> [Selected text]:
=-=-=-=-=
2. The State of Maharashtra through Secretary Irrigation Department, and Executive Engineer Irrigation Department, Sangli, are the appellants herein, whereas Sarva Shramik Sangh, Sangli, a Trade Union representing the workmen concerned, and two of the workmen in the concerned Industrial Establishment are the respondents to this appeal.
Facts leading to this appeal are this wise:
3. The Government of Maharashtra established a corporation named as the Irrigation Development Corporation of Maharashtra Limited, sometimes in December 1973. This Corporation was a Government of Maharashtra undertaking. It set up 25 lift irrigation schemes to provide free services to farmers. The corporation was established in the aftermath of a terrible drought which afflicted the State in the year 1972. Some 256 workmen were employed to work on the irrigation schemes of the said Corporation. Though it was claimed that the workmen were casual and temporary, the fact remains that many of them had put in about 10 years of service when they were served with notices of termination by the appellant No.2 on 15.5.1985. The notice sought to terminate their services w.e.f. 30.6.1985, and offered them 15 days compensation for every completed year of service. The retrenchment was being effected because according to the appellants the lift irrigation schemes, on which these workmen were working, were being transferred to a sugar factory viz. Vasantdada Shetkari Sahakari Sakhar Karkhana, Sangli.
4. It is not disputed that some of the workmen accepted the retrenchment compensation, though a large number of them did not. Some 163 out of them filed Writ Petition bearing No.2376 of 1985, through the first respondent Trade Union, against the above referred Corporation and the appellants, seeking to restrain the transfer of the undertaking. The petition was dismissed by the Bombay High Court and hence, a Special Leave Petition was preferred to this Court being SLP No.1386 of 1986. The appellants defended the said petition by pointing out that the workmen concerned were not employees of the Corporation, but were employees of the State. This Court, therefore, dismissed the said SLP by its order dated 11.11.1986 by observing as follows:
Having regard to the statement in the counter affidavit of the Executive engineer, the State of Maharashtra, that the Petitioners were employees of the State and not the Corporation, we do not see how the reliefs sought against the Corporation can be granted in this petition. If the Petitioners desire to seek any reliefs against the State Government and if such relief is permissible, the Petitioners are at liberty to seek appropriate legal remedy in the matter. The SLP is, therefore, disposed of accordingly.
=-=-=-=-=
> [Recorded data]:
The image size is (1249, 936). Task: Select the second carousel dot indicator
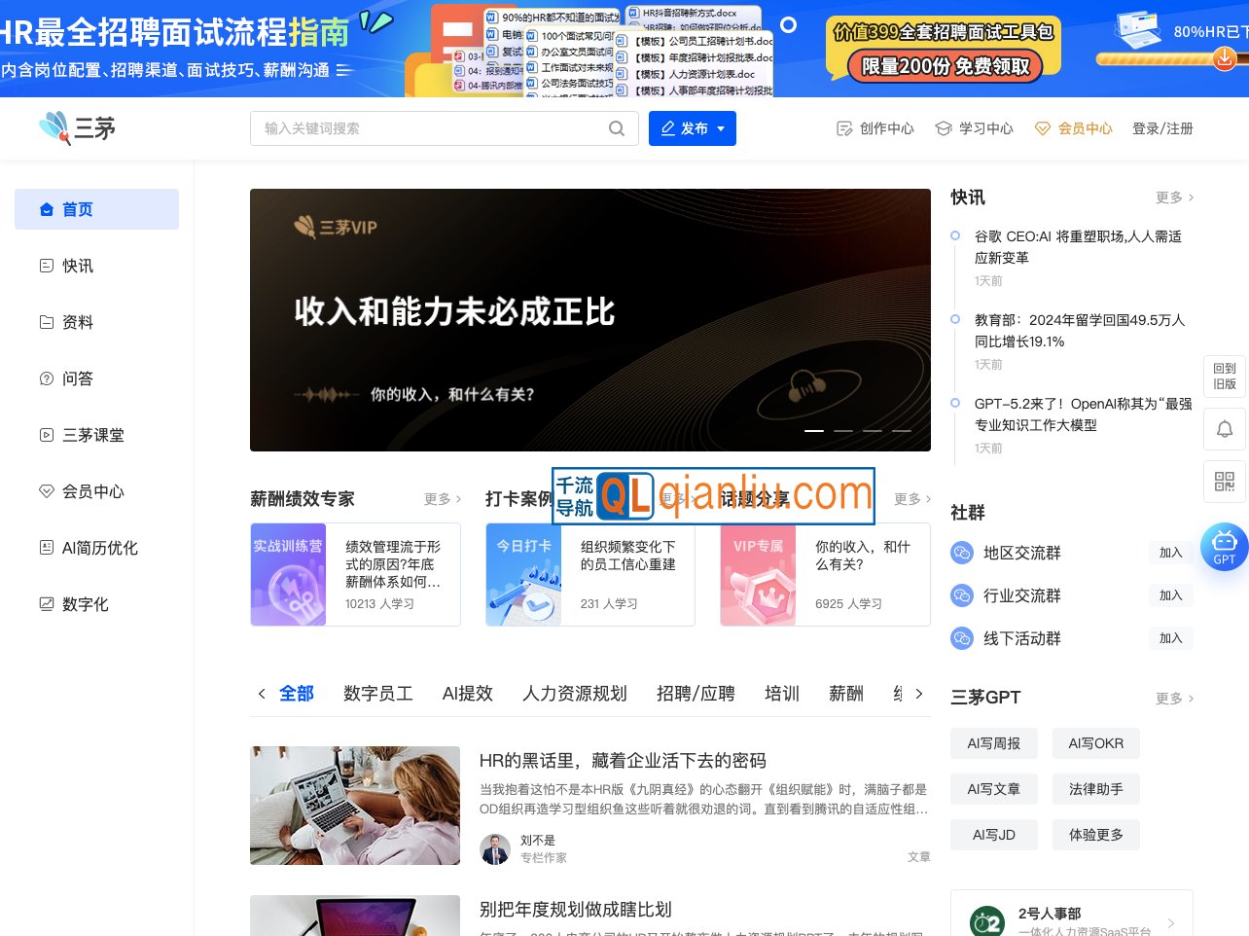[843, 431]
=-=-=-=-=
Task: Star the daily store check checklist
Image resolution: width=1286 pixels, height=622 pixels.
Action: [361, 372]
=-=-=-=-=
> [What you will do]:
(1) In the court excerpt about the Sangli lift irrigation workers, on what date did appellant No.2 serve the workmen with notices of termination?
(2) Continue the court excerpt about the Sangli lift irrigation workers from the point where it stops.

> [Answers in order]:
(1) 15.5.1985

(2)
5. This led the workmen to seek Reference of the Industrial Dispute under the I.D. Act. These References were numbered as Ref. I.D. Nos.27 to 40, 42 to 70, 72 to 99/97, 1/88 to 35, 54, 63, 65, 72 to 92, 106 to 118/88, 17 to 29/89, 37, 38, 40 to 44/89 covering 163 applicants.
6. In these References, it was contended on behalf of the workmen that their retrenchment was illegal, inasmuch as the requirement of the adequate statutory notice as required under the I.D. Act, was not complied with. On the face of it, there was a shortfall of a few days in giving the notice. The learned Labour Court Judge noted that the notices were issued on 25.6.1985, and the services were terminated w.e.f. 30.6.1985. The workmen contended that the lift irrigation schemes wherein they were working, were in fact Industrial Establishments, and that inasmuch as more than 100 workmen were employed therein, the provision of Section 25N of the I.D. Act (which requires three months advance notice prior to termination) was applicable, but had not been complied with. The learned Judge of the Labour Court did not deal with that submission, but held that in any case there was a violation of Section 25F of the I.D. Act, inasmuch as not even one months notice had been given and hence the termination was illegal.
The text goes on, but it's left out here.